試合風景

 2015年シーズン、これまで公式戦無敗を誇る関東一に土をつけたのは、今季2冠の埼玉王者、西武台であった。

 30日、平成27年度第58回関東高校サッカー大会が開幕。各地で熱戦の火ぶたが切られる中、駒沢の地では今大会屈指の好カードが実現。4年ぶりに東京を勝ち抜いた関東一と、新人戦に続く快進撃で関東大会埼玉県大会を制した西武台が対峙したAグループ1回戦は、午前10時ちょうどにキックオフ。観客席、応援席のボルテージが高まりを見せる中、運命の笛が鳴り響いた。

 共に相手の出方を探るような立ち上がり。4-4-2の布陣を敷いた関東一に対して、完成度が増す4-3-3のシステムで臨んだ西武台は5分、右サイドからFW新行内一輝が上げたクロスに、ファーサイド走り込んだFW橋本陸がシュート。攻撃のキーマン2人がいきなりのチャンスを演出すると、抜群のコンビネーションを披露するホットラインが再び開通。11分、右サイドを押しこんだFW新行内一輝が粘ってゴール前にグランダーのラストパス。これをFW橋本陸が蹴り込んで、西武台が早くも先手を奪うことに成功した。

 今季初めて先制点を許す形となった関東一。らしからぬイージーミスが目立ち自慢のポゼッションサッカーが影を潜める。球際の強さとプレスの速さを徹底する西武台の前に苦しいパス回しが続いた。

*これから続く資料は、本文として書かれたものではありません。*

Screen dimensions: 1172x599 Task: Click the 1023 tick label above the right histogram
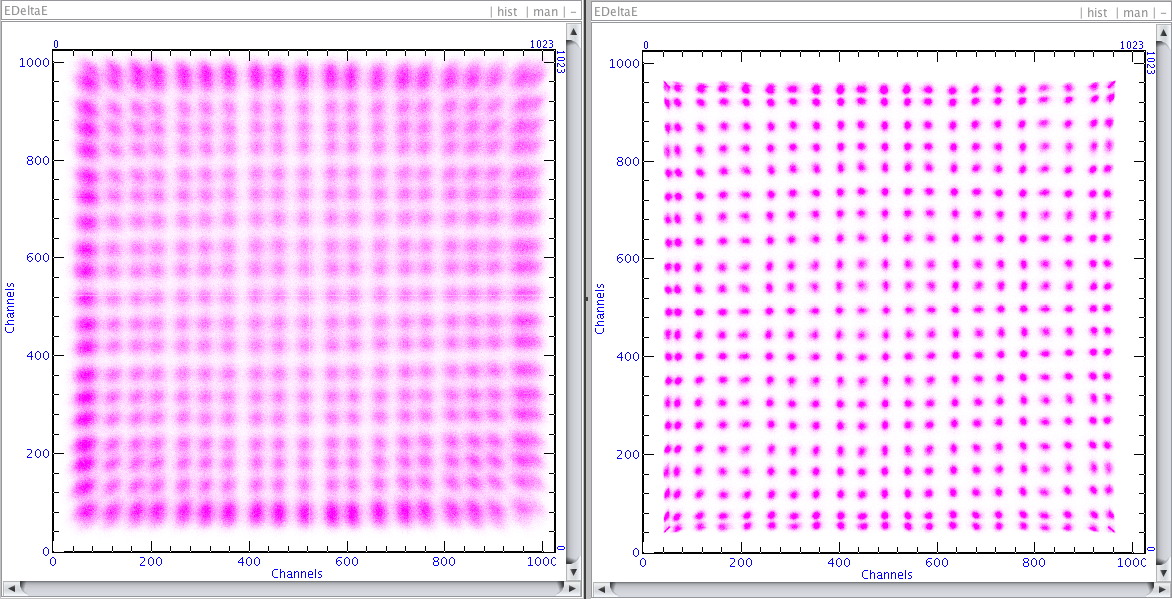[x=1130, y=43]
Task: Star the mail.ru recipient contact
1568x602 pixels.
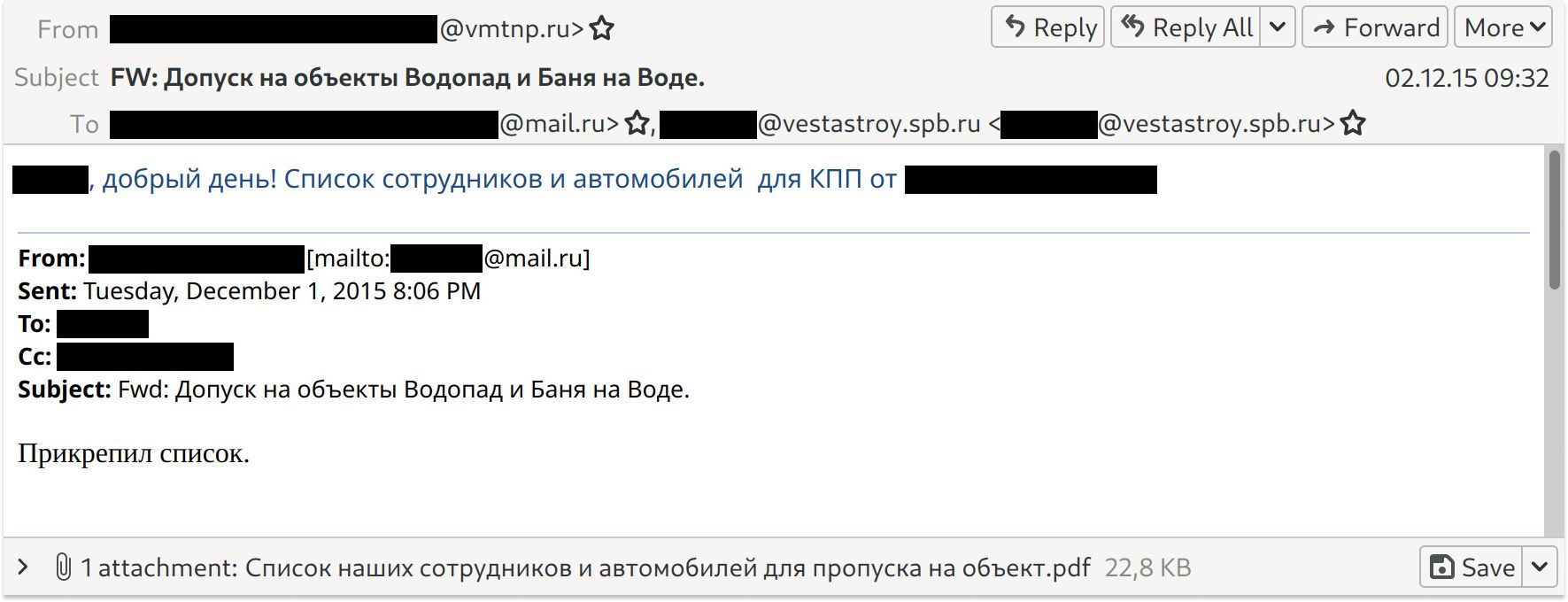Action: pos(637,124)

 見かねたベンチからは細かいポジショニングの修正指示が飛ぶ。本来ストロングポイントである左MF高橋快斗、右MF鈴木隼平の2人には高い位置でのポジション確保と前向きでのボール関与、さらにFW冨山大輔とFW岡崎仁太朗には、互いの距離間確認と狭さが目立ったプレーエリアの拡大。劣勢に立たされた状況下で、これまで結果を残してきた攻撃陣に期待するベンチの想いが覗えた。

 14分、CKからのファーストチャンスをシュートまで結びつけることができなかった関東一は徐々に立て直しを図ると27分、絶好機を創出。FW冨山大輔がタメを作り展開した左サイドから駆け上がったMF高橋快斗のクロスに、MF鈴木隼平が渾身のダイビングヘッド。惜しくもクロスバーに嫌われゴールには至らなかったものの観客席は大いに沸く。

 対して1点リードの西武台も、決して受け身に回らない。積極的に追加点を狙う姿勢を継続し、FW橋本陸、FW新行内一輝、FW川田航平の強力3トップを起点に関東一ゴールに襲い掛かった。

 すると前半終了が迫った35分に訪れたこの日二度目の歓喜。ボールカットからショートカウンターを仕掛けると、FW橋本陸がゴール前中央に走り込むことで生まれた左サイドの広大なスペースを活用。最後はフリーになったMF山口大輝が冷静に流し込みネットを揺らす。前線の選手の連動性が生んだゴールが貴重な追加点となり、西武台が2点のリードを得て前半を折り返した。